▸ **What this task involves**
For the data that follows, give the number of lines in which "computer" appears. Add nothing to it.

[Saved data entries]
BEGIN
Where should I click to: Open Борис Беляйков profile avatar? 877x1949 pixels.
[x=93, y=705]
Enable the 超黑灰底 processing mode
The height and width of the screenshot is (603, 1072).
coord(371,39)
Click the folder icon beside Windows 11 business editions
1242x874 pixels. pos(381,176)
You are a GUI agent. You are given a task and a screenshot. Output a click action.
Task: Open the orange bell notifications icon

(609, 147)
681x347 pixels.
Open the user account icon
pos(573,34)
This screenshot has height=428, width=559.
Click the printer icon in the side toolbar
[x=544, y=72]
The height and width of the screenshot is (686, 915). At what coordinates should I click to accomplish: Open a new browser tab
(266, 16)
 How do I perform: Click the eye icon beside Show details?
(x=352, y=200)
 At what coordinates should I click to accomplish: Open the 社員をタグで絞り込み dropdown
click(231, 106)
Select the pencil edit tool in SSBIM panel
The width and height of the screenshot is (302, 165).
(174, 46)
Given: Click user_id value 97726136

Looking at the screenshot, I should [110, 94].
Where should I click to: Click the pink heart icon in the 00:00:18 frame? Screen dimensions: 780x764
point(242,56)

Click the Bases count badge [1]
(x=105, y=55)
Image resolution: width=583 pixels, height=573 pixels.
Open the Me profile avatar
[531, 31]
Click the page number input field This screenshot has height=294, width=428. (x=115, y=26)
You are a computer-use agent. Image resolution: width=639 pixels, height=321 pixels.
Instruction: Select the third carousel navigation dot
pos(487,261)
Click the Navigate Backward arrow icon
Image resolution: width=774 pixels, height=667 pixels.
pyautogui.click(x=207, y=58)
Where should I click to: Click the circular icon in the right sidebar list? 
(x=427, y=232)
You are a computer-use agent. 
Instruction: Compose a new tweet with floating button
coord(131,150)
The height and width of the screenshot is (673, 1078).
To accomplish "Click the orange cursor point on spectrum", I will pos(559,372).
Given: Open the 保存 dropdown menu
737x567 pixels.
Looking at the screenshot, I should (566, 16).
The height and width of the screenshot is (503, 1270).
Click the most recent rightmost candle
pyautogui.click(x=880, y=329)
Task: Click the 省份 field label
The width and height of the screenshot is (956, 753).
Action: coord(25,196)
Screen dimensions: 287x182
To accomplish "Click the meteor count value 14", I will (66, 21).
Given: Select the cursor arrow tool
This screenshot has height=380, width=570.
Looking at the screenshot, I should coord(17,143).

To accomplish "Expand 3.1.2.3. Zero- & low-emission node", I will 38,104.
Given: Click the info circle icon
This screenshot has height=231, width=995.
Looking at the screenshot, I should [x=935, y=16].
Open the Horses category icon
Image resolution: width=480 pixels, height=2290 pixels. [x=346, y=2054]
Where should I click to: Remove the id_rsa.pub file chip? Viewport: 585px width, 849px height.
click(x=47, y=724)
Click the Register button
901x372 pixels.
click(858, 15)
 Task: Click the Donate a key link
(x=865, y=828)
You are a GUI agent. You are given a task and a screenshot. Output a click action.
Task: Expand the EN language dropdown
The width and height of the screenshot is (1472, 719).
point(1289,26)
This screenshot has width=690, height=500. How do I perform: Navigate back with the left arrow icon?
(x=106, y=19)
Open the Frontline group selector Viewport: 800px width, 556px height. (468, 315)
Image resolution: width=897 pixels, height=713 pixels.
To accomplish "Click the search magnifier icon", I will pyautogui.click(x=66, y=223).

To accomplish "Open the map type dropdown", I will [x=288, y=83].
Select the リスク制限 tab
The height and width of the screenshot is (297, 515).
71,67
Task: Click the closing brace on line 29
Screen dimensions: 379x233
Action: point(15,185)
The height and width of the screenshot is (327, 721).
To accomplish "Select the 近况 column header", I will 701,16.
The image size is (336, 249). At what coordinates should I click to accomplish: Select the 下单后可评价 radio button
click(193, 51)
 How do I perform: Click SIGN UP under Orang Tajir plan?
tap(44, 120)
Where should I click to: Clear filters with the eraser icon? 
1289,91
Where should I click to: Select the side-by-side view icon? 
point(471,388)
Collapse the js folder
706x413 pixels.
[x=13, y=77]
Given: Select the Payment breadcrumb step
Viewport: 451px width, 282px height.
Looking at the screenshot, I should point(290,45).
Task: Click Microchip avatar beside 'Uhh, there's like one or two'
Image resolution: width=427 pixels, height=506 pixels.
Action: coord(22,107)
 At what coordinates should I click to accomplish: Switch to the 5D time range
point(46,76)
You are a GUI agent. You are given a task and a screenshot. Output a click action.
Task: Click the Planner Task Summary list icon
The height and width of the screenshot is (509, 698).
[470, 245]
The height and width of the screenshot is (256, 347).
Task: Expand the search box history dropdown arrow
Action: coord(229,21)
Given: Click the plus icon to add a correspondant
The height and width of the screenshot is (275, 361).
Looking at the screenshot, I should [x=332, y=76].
END
▸ **Your response**
2